Alright. Started feeling nervous last night. I made the considerable mistake of doing some online investigation into so-called radical nephrectomies, where the surgery is open and through the side rather than laparoscopic. There are videos for the strong stomached on youtube. It wasn’t anything surprising, though it was tough to imagine my diaphragm being sewn up. I also looked around a bit about the recovery. Granted, part of my theory is that my experience won’t be as painful or long as the average patient, given my age and status as patient wonderkind. Yet my faith was shaken when reading about people needing a nurse’s help out of bed, or even to roll over in the bed. Yikes!  Average recovery sounds like 4 weeks. I’m hoping for 2 ½ to 3. Today I've been breathing deep and marveling at my previous attitude. We’ll see!

I’m also nervous about learning what has been growing in there. It was almost easier to believe that it WAS cancer, 98% chance. The second urologist (my first one died unexpectedly before Christmas) said the chances were closer to 50-50. Good news right? Now, not knowing which way it will go, I am as nervous about learning that as I have become about the surgery itself. By disposition I don’t anticipate much in the future good or bad until it is upon me, but I do struggle with hoping against fear. I’d rather know and not need to do either.

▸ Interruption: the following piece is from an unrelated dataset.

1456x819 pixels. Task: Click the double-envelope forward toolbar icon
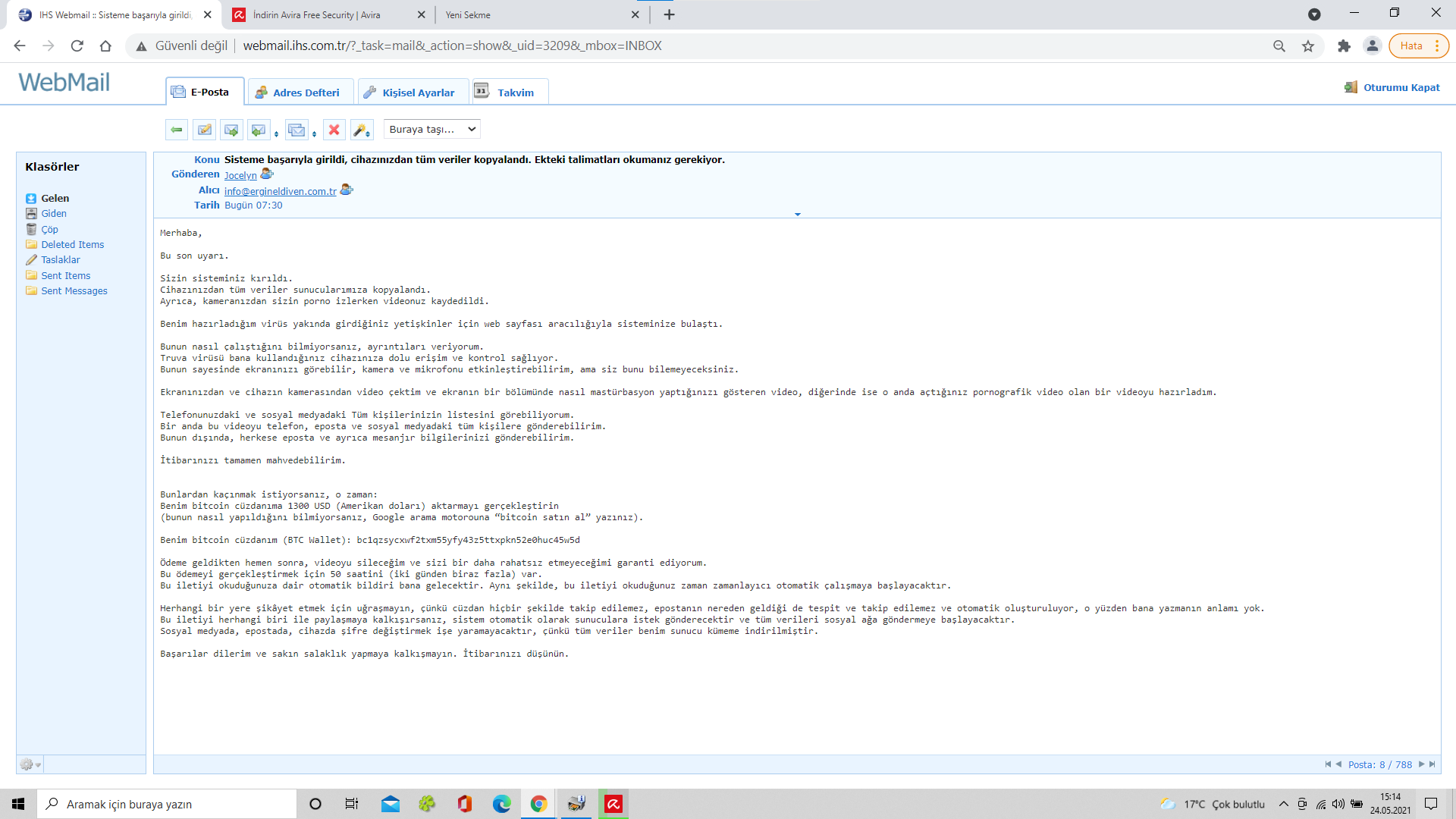pyautogui.click(x=297, y=130)

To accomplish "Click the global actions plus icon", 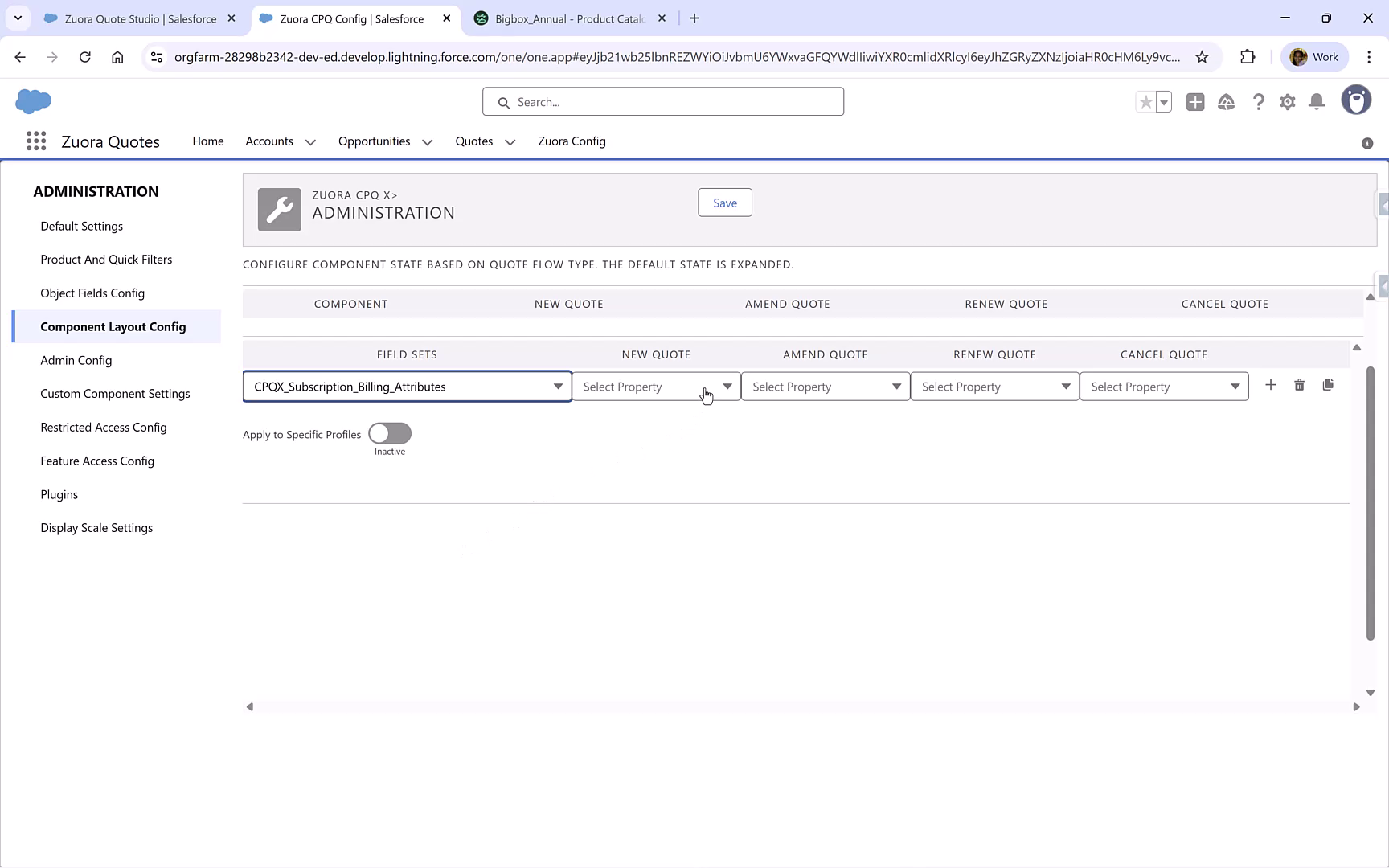I will pos(1195,102).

There’s the added bonus that they might be able to determine what caused the original failure, though no one has mentioned that, so maybe it isn’t a bonus after all. When they biopsied my native kidney in 2001, they found only scar tissue and couldn’t figure out what had happened with such a small sample. With the whole kidney maybe they can answer how this all started. This is another question I was not at all concerned about until they might be able to answer it.

I knew all of these things last week and actually felt good about going into the surgery – a new experience, some down time. That was a little naïve, though it was what I felt. Somewhere between there and here is a balance. Or maybe living in the naïve was better – at least naïve about what a painful recovery means. So it goes. In the balance – ready for the surgery, a bit nervous about what I will feel like on Thursday.


Lots and lots of well-wishes and generous offers from students family and friends. It is unusual to have this much attention going into the hospital. Typically I'm out and healthy again before most people know anything happened. Hearing from so many has helped me feel the hopes and fears much more profoundly. My typical MO is to barrel through health crises head down. This has been a much more reflective process and I am better for it - I mean that. Thank you. 

Like the rest of this journey, I am not going it alone.  Thank you so much for your thoughts and prayers. Thanks especially to my lovely partner for her patience with me, and for all of the small ways she makes my life better every day. C and I have a dinner and a movie planned for tonight which will be lovely. Additionally, I will be enjoying my free mobility for the last time in a few weeks. Stretching, taking stairs two at a time and some dancing to the new JT album. Thanks for reading!